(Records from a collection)
□ □ □ □ □ □ □

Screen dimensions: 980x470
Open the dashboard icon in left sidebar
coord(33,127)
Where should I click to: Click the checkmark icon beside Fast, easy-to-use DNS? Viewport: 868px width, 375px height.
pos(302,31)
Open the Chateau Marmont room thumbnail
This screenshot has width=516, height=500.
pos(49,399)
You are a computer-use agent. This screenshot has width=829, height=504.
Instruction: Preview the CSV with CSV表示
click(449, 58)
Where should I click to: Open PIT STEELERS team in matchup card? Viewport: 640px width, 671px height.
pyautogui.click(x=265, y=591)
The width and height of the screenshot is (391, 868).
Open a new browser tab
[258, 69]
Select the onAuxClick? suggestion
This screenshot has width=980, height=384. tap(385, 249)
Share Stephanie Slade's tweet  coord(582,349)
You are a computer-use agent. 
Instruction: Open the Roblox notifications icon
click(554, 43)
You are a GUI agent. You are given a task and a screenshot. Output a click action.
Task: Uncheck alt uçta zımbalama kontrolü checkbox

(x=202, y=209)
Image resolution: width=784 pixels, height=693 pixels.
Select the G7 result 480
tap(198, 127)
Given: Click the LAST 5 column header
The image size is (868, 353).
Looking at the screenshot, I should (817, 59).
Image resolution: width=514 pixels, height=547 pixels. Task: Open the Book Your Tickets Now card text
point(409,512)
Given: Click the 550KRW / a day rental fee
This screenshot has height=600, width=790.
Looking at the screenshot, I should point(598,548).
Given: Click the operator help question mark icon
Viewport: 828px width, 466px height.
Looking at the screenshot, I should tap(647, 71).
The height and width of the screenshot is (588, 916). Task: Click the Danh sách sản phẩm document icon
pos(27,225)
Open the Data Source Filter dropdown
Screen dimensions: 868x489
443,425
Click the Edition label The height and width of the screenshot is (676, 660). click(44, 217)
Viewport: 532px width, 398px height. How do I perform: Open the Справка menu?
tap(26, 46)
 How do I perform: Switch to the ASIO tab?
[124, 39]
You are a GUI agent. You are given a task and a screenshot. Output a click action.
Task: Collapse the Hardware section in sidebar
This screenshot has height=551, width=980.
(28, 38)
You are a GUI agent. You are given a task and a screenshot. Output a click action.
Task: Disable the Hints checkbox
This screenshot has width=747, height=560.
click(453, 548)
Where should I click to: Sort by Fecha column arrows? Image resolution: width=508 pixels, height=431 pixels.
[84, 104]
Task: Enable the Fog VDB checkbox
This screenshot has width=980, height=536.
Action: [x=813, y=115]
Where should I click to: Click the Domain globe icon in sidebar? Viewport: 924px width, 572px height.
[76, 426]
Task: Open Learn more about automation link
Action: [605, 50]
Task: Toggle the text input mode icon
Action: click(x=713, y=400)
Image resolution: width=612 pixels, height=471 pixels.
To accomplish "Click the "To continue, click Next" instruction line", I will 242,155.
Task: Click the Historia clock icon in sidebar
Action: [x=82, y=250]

□ □ □ □ □ □ □

## WHAT YOU NEED TO DO
Every record should be given again exactly.

## SOLUTION FOR THIS PROBLEM
Screen dimensions: 980x470
Open the dashboard icon in left sidebar
coord(33,127)
Where should I click to: Click the checkmark icon beside Fast, easy-to-use DNS? Viewport: 868px width, 375px height.
pos(302,31)
Open the Chateau Marmont room thumbnail
This screenshot has width=516, height=500.
pos(49,399)
You are a computer-use agent. This screenshot has width=829, height=504.
Instruction: Preview the CSV with CSV表示
click(449, 58)
Where should I click to: Open PIT STEELERS team in matchup card? Viewport: 640px width, 671px height.
pyautogui.click(x=265, y=591)
The width and height of the screenshot is (391, 868).
Open a new browser tab
[258, 69]
Select the onAuxClick? suggestion
This screenshot has width=980, height=384. tap(385, 249)
Share Stephanie Slade's tweet  coord(582,349)
You are a computer-use agent. 
Instruction: Open the Roblox notifications icon
click(554, 43)
You are a GUI agent. You are given a task and a screenshot. Output a click action.
Task: Uncheck alt uçta zımbalama kontrolü checkbox

(x=202, y=209)
Image resolution: width=784 pixels, height=693 pixels.
Select the G7 result 480
tap(198, 127)
Given: Click the LAST 5 column header
The image size is (868, 353).
Looking at the screenshot, I should (817, 59).
Image resolution: width=514 pixels, height=547 pixels. Task: Open the Book Your Tickets Now card text
point(409,512)
Given: Click the 550KRW / a day rental fee
This screenshot has height=600, width=790.
Looking at the screenshot, I should point(598,548).
Given: Click the operator help question mark icon
Viewport: 828px width, 466px height.
Looking at the screenshot, I should tap(647, 71).
The height and width of the screenshot is (588, 916). Task: Click the Danh sách sản phẩm document icon
pos(27,225)
Open the Data Source Filter dropdown
Screen dimensions: 868x489
443,425
Click the Edition label The height and width of the screenshot is (676, 660). click(44, 217)
Viewport: 532px width, 398px height. How do I perform: Open the Справка menu?
tap(26, 46)
 How do I perform: Switch to the ASIO tab?
[124, 39]
You are a GUI agent. You are given a task and a screenshot. Output a click action.
Task: Collapse the Hardware section in sidebar
This screenshot has height=551, width=980.
(28, 38)
You are a GUI agent. You are given a task and a screenshot. Output a click action.
Task: Disable the Hints checkbox
This screenshot has width=747, height=560.
click(453, 548)
Where should I click to: Sort by Fecha column arrows? Image resolution: width=508 pixels, height=431 pixels.
[84, 104]
Task: Enable the Fog VDB checkbox
This screenshot has width=980, height=536.
Action: [x=813, y=115]
Where should I click to: Click the Domain globe icon in sidebar? Viewport: 924px width, 572px height.
[76, 426]
Task: Open Learn more about automation link
Action: [605, 50]
Task: Toggle the text input mode icon
Action: click(x=713, y=400)
Image resolution: width=612 pixels, height=471 pixels.
To accomplish "Click the "To continue, click Next" instruction line", I will 242,155.
Task: Click the Historia clock icon in sidebar
Action: [x=82, y=250]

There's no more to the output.